SUPPLIED MATERIAL ▸

* * * *

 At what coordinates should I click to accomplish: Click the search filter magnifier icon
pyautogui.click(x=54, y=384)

* * * *

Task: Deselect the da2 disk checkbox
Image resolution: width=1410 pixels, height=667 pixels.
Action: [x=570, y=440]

* * * *

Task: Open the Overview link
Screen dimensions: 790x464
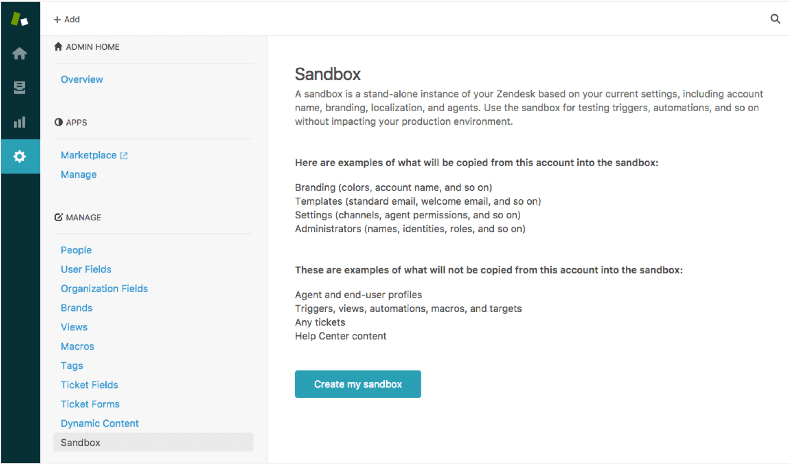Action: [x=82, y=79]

* * * *

SET PROBLEM ▸ Copy the listing from the line containing "At what coordinates" up to and including the line containing "pyautogui.click(x=54, y=384)", keeping the request as it stands. Multiply each click coordinate in the answer by 0.4 and round to the nearest whole number, with halves rounded up.

WORKED ANSWER ▸
 At what coordinates should I click to accomplish: Click the search filter magnifier icon
pyautogui.click(x=22, y=154)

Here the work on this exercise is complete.